Zonguldak Karaelmas Üniversitesi (ZKÜ) Güzel Sanatlar Fakültesi tarafından, 'Sanat ve Diyalog' konferansı düzenlendi.
ZKÜ Konferans salonunda gerçekleştirilen konferansa Gazi Üniversitesi Güzel Sanatlar Eğitimi Bölümü Öğretim Üyesi Ali Asgar Çakmakçı, konuşmacı olarak katıldı. Bazı öğretim görevlileri ve öğrencilerin dinleyici olarak katıldığı konferansta konuşan Çakmakçı, sanat ve diyalogun önemini anlattı. Sanatçıların eserlerini kalp bilgisiyle ve hissederek yaptığını belirten Çakmakçı,
” Sanat ve diyalog iletişim aracıdır. Sanat eserinin kendi içerisinde boyutu ve anlamı vardır. Sanatçılar, dünya ve evrenle boşluklarını sanat eserleriyle korur. Sanat her zaman temsil şekillerinden geçer. Sanatçı insanlarla diyalogunu eser üzerinden başlatmaktadır. Sanatçı eserleriyle daha insanca yaşamak ister” diye konuştu.
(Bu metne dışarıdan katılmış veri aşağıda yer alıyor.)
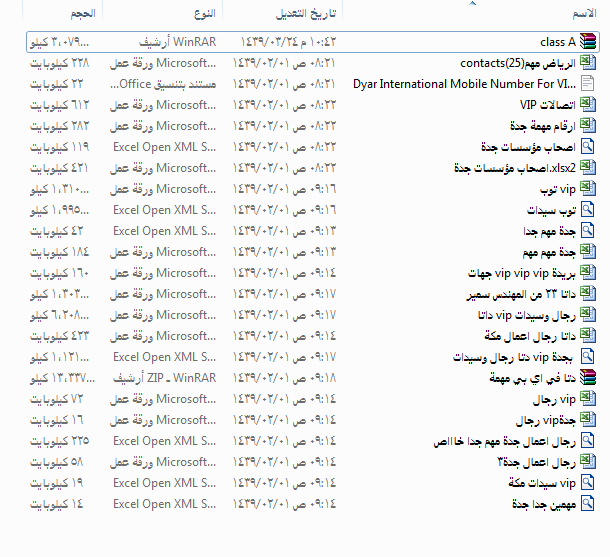Click the WinRAR icon of class A archive
Image resolution: width=610 pixels, height=557 pixels.
[x=589, y=42]
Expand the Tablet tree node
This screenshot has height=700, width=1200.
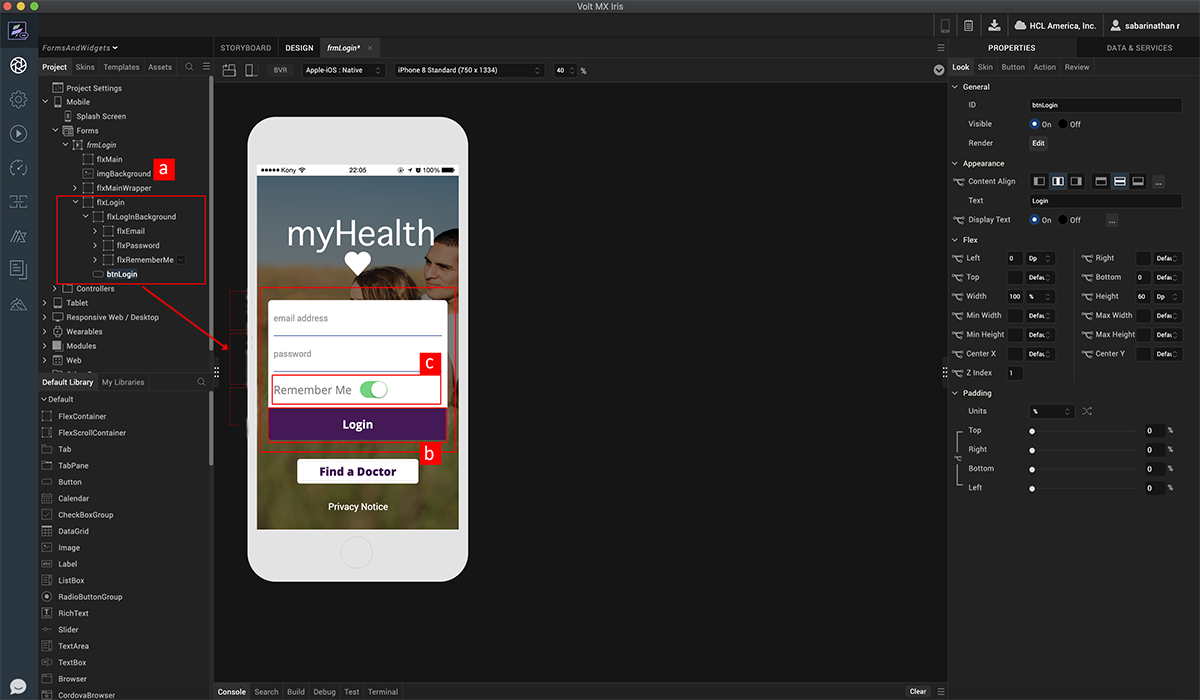[x=45, y=303]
Çakmakçı, sanatın çelişik süreç ve ilişkilerden geçmesi nedeniyle bir çok sorunun kendilerine yönetildiğini ifade ederken, tüm çelişki ve ilişkilere rağmen temsilsiz sanat eserinin mümkün olmayacağını kaydetti. Tiyatro örneğini veren çakmakçı, şöyle konuştu;
“Sanatın kendisinin tek dilliliğe direnen bir yapısı vardır. Sanat eserini tek boyutlu ve tek anlamlı süreçlerden geçmez. Üretilen her türlü sanat eseri temsil nesnesidir. Geçirdiği değişim ve kattığım anlamını temsil eder. Sanat hep bir şekilde temsil süreçlerinden geçmektedir. Temsil boyutu olmayan sanat eseri oluşturulmamış. Tiyatroda oyun icabı öldürdüğümde, o kişi temsilen ölmüş oluyor. Gerçekten öldürdüğümde sanat olmuyor. Katile dönüşüyorsunuz. Sanat hiçbir şekilde temsil boyutu olmadan kendisini ortaya koyamıyor.”
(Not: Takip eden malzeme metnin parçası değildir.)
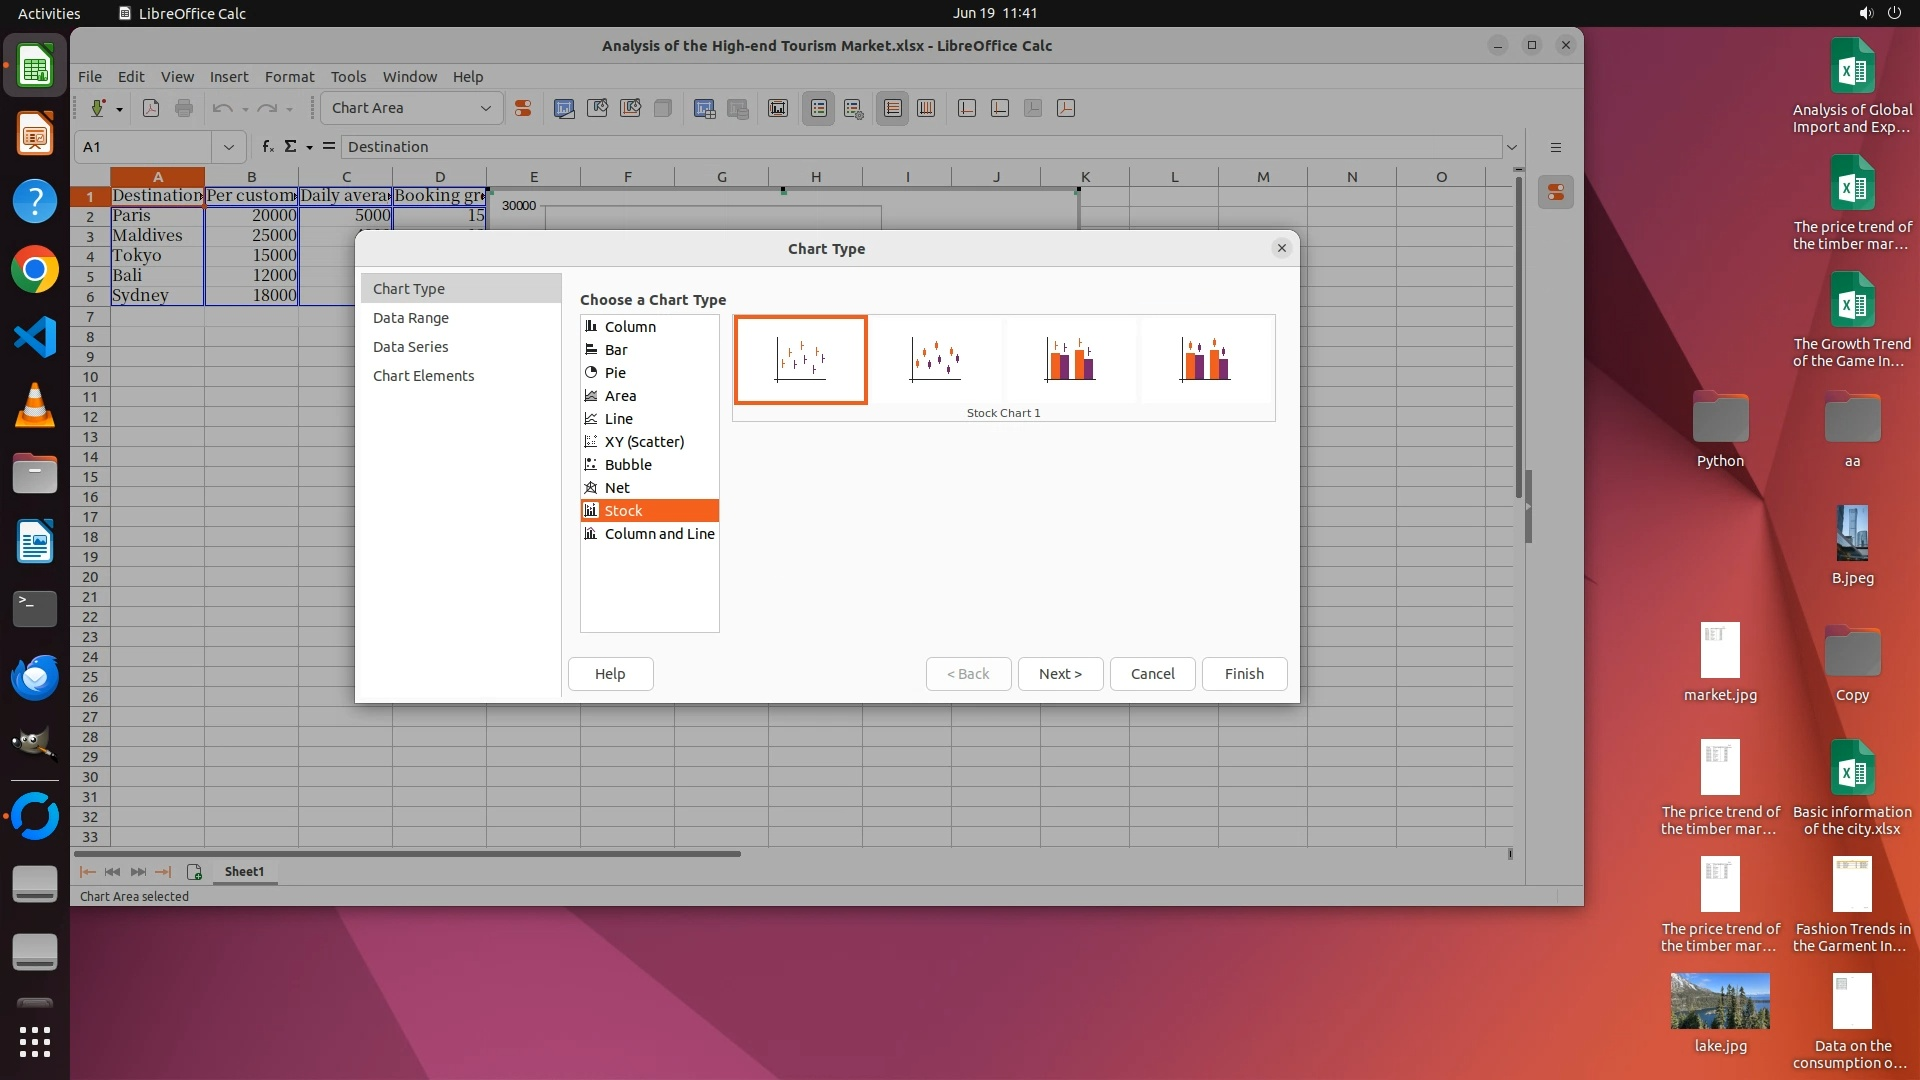1920x1080 pixels.
Task: Click the Chart Type toolbar icon
Action: [x=564, y=108]

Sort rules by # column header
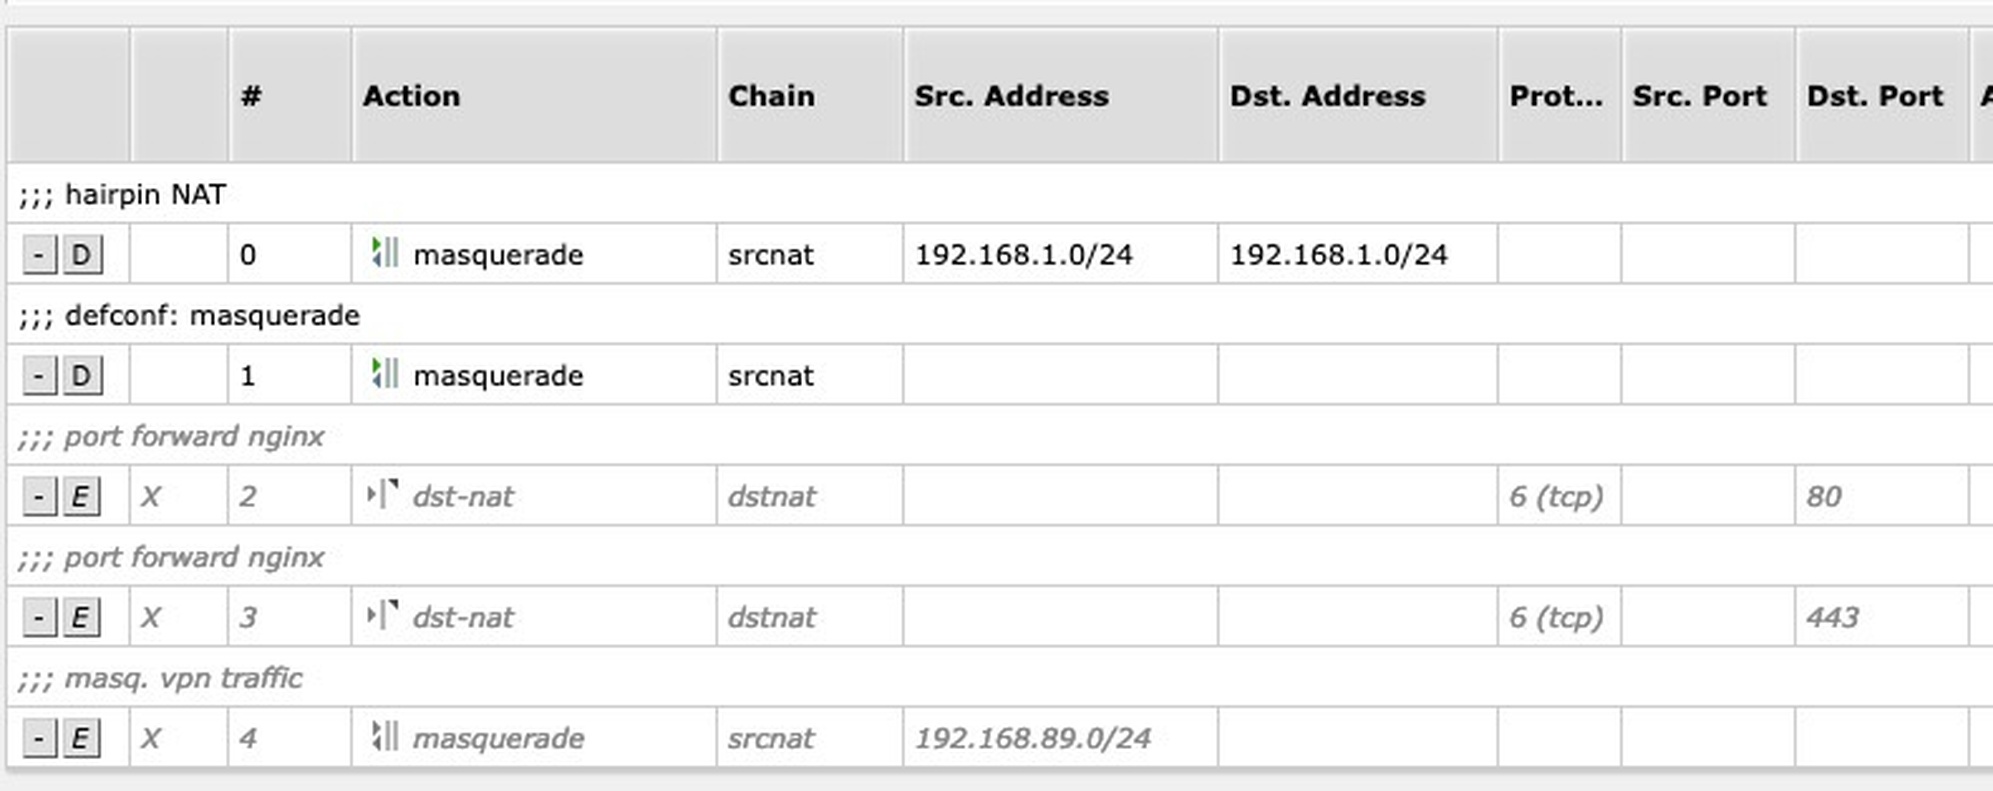[290, 95]
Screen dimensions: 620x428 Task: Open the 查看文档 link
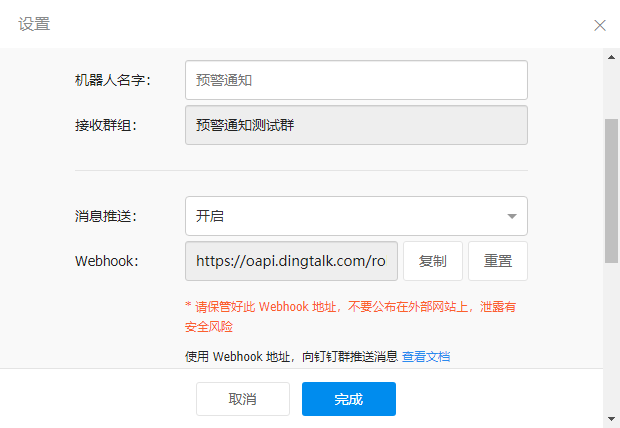[x=426, y=356]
Günümüz sanatçısının Günümüz sanatı, bizden temsil boyutu olmadan form, biçim ve galeriler olmadan bir eser istemiyor. Yaşadığımız çağ çok büyük bir dönüşüm ve değişim geçiriyor. Dünyayı algılama ve ilişki boyutlarımızda farklılaşıyor. Sanat, insanoğlunun varlığından günümüze sanat da vardır. Çünkü sanat insanın evrendeki güzeli arayışıdır. Bu da nedensiz ve sebepsizdir. Evren üzerinde algılayabildiğimiz kadar, sanat yapma dürtüsü tek insanda var. Sanat dinamik yapıya sahip, sanatçı atölyesinde ahşabını taşını yontan, toplumsal sorunlardan ve süreçlerden kendisini yalıtmış olarak, huşu içerisinde hazla kendinden geçmiş olarak üreten yalnız insan portresinden dışına çıkmaya çalışıyor.”